Stored entries
↓
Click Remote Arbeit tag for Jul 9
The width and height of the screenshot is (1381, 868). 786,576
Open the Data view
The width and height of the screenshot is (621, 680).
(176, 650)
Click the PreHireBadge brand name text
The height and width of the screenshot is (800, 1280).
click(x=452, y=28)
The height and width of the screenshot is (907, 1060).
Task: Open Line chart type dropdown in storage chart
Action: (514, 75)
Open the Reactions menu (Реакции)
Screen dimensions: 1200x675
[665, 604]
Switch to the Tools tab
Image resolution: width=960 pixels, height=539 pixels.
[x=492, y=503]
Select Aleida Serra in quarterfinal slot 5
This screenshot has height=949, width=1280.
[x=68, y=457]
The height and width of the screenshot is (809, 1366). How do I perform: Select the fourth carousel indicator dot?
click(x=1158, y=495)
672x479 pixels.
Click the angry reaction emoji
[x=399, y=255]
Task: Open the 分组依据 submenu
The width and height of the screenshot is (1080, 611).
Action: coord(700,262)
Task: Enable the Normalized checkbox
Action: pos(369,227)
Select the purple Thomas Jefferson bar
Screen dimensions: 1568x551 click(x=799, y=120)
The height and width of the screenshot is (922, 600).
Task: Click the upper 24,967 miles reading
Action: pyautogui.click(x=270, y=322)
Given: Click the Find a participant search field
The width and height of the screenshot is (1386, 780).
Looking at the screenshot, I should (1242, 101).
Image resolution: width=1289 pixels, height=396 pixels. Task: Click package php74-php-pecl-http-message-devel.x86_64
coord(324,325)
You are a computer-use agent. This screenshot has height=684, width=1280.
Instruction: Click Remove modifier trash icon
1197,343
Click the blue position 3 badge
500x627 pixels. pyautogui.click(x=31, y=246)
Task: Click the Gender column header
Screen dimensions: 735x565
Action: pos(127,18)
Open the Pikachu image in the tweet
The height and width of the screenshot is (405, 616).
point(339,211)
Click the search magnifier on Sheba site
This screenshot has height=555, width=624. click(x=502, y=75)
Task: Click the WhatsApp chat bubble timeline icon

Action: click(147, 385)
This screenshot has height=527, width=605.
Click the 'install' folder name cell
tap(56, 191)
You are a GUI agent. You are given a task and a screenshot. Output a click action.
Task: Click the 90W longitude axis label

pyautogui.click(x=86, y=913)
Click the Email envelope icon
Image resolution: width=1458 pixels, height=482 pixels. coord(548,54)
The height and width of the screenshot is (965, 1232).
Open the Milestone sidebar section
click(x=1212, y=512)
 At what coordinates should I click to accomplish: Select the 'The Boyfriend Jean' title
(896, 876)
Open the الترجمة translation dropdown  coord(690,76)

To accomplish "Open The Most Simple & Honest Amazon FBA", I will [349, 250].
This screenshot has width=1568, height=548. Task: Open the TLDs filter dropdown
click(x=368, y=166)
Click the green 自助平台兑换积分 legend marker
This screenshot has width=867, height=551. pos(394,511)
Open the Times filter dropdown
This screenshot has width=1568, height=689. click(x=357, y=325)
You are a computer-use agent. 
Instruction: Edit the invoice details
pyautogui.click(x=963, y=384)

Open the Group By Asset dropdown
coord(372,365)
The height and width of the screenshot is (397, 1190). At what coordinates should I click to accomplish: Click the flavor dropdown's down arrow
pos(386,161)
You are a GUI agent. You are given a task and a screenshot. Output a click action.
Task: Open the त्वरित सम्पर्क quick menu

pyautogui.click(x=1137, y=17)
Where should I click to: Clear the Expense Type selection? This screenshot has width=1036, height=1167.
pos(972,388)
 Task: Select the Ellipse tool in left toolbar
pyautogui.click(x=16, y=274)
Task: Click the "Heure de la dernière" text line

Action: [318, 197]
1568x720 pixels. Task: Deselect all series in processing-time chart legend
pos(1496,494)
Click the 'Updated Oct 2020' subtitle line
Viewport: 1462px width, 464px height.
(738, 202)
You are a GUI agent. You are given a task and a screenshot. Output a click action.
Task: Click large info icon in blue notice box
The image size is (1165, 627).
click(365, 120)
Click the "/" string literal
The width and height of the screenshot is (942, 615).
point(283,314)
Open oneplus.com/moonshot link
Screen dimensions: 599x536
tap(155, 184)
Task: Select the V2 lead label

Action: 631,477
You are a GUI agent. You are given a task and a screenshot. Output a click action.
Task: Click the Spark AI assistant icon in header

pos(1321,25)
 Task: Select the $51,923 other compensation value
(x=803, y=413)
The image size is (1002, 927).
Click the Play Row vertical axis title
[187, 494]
↑
» **Task description**
Repeat the records above exactly, from the first line to the last.

» **Answer for the task**
Click Remote Arbeit tag for Jul 9
The width and height of the screenshot is (1381, 868). 786,576
Open the Data view
The width and height of the screenshot is (621, 680).
(176, 650)
Click the PreHireBadge brand name text
The height and width of the screenshot is (800, 1280).
click(x=452, y=28)
The height and width of the screenshot is (907, 1060).
Task: Open Line chart type dropdown in storage chart
Action: (514, 75)
Open the Reactions menu (Реакции)
Screen dimensions: 1200x675
[665, 604]
Switch to the Tools tab
Image resolution: width=960 pixels, height=539 pixels.
[x=492, y=503]
Select Aleida Serra in quarterfinal slot 5
This screenshot has height=949, width=1280.
[x=68, y=457]
The height and width of the screenshot is (809, 1366). How do I perform: Select the fourth carousel indicator dot?
click(x=1158, y=495)
672x479 pixels.
Click the angry reaction emoji
[x=399, y=255]
Task: Open the 分组依据 submenu
The width and height of the screenshot is (1080, 611).
Action: coord(700,262)
Task: Enable the Normalized checkbox
Action: pos(369,227)
Select the purple Thomas Jefferson bar
Screen dimensions: 1568x551 click(x=799, y=120)
The height and width of the screenshot is (922, 600).
Task: Click the upper 24,967 miles reading
Action: pyautogui.click(x=270, y=322)
Given: Click the Find a participant search field
The width and height of the screenshot is (1386, 780).
Looking at the screenshot, I should (1242, 101).
Image resolution: width=1289 pixels, height=396 pixels. Task: Click package php74-php-pecl-http-message-devel.x86_64
coord(324,325)
You are a computer-use agent. This screenshot has height=684, width=1280.
Instruction: Click Remove modifier trash icon
1197,343
Click the blue position 3 badge
500x627 pixels. pyautogui.click(x=31, y=246)
Task: Click the Gender column header
Screen dimensions: 735x565
Action: pos(127,18)
Open the Pikachu image in the tweet
The height and width of the screenshot is (405, 616).
point(339,211)
Click the search magnifier on Sheba site
This screenshot has height=555, width=624. click(x=502, y=75)
Task: Click the WhatsApp chat bubble timeline icon

Action: click(147, 385)
This screenshot has height=527, width=605.
Click the 'install' folder name cell
tap(56, 191)
You are a GUI agent. You are given a task and a screenshot. Output a click action.
Task: Click the 90W longitude axis label

pyautogui.click(x=86, y=913)
Click the Email envelope icon
Image resolution: width=1458 pixels, height=482 pixels. coord(548,54)
The height and width of the screenshot is (965, 1232).
Open the Milestone sidebar section
click(x=1212, y=512)
 At what coordinates should I click to accomplish: Select the 'The Boyfriend Jean' title
(896, 876)
Open the الترجمة translation dropdown  coord(690,76)

To accomplish "Open The Most Simple & Honest Amazon FBA", I will [349, 250].
This screenshot has width=1568, height=548. Task: Open the TLDs filter dropdown
click(x=368, y=166)
Click the green 自助平台兑换积分 legend marker
This screenshot has width=867, height=551. pos(394,511)
Open the Times filter dropdown
This screenshot has width=1568, height=689. click(x=357, y=325)
You are a computer-use agent. 
Instruction: Edit the invoice details
pyautogui.click(x=963, y=384)

Open the Group By Asset dropdown
coord(372,365)
The height and width of the screenshot is (397, 1190). At what coordinates should I click to accomplish: Click the flavor dropdown's down arrow
pos(386,161)
You are a GUI agent. You are given a task and a screenshot. Output a click action.
Task: Open the त्वरित सम्पर्क quick menu

pyautogui.click(x=1137, y=17)
Where should I click to: Clear the Expense Type selection? This screenshot has width=1036, height=1167.
pos(972,388)
 Task: Select the Ellipse tool in left toolbar
pyautogui.click(x=16, y=274)
Task: Click the "Heure de la dernière" text line

Action: [318, 197]
1568x720 pixels. Task: Deselect all series in processing-time chart legend
pos(1496,494)
Click the 'Updated Oct 2020' subtitle line
Viewport: 1462px width, 464px height.
(738, 202)
You are a GUI agent. You are given a task and a screenshot. Output a click action.
Task: Click large info icon in blue notice box
The image size is (1165, 627).
click(365, 120)
Click the "/" string literal
The width and height of the screenshot is (942, 615).
point(283,314)
Open oneplus.com/moonshot link
Screen dimensions: 599x536
tap(155, 184)
Task: Select the V2 lead label

Action: 631,477
You are a GUI agent. You are given a task and a screenshot. Output a click action.
Task: Click the Spark AI assistant icon in header

pos(1321,25)
 Task: Select the $51,923 other compensation value
(x=803, y=413)
The image size is (1002, 927).
Click the Play Row vertical axis title
[187, 494]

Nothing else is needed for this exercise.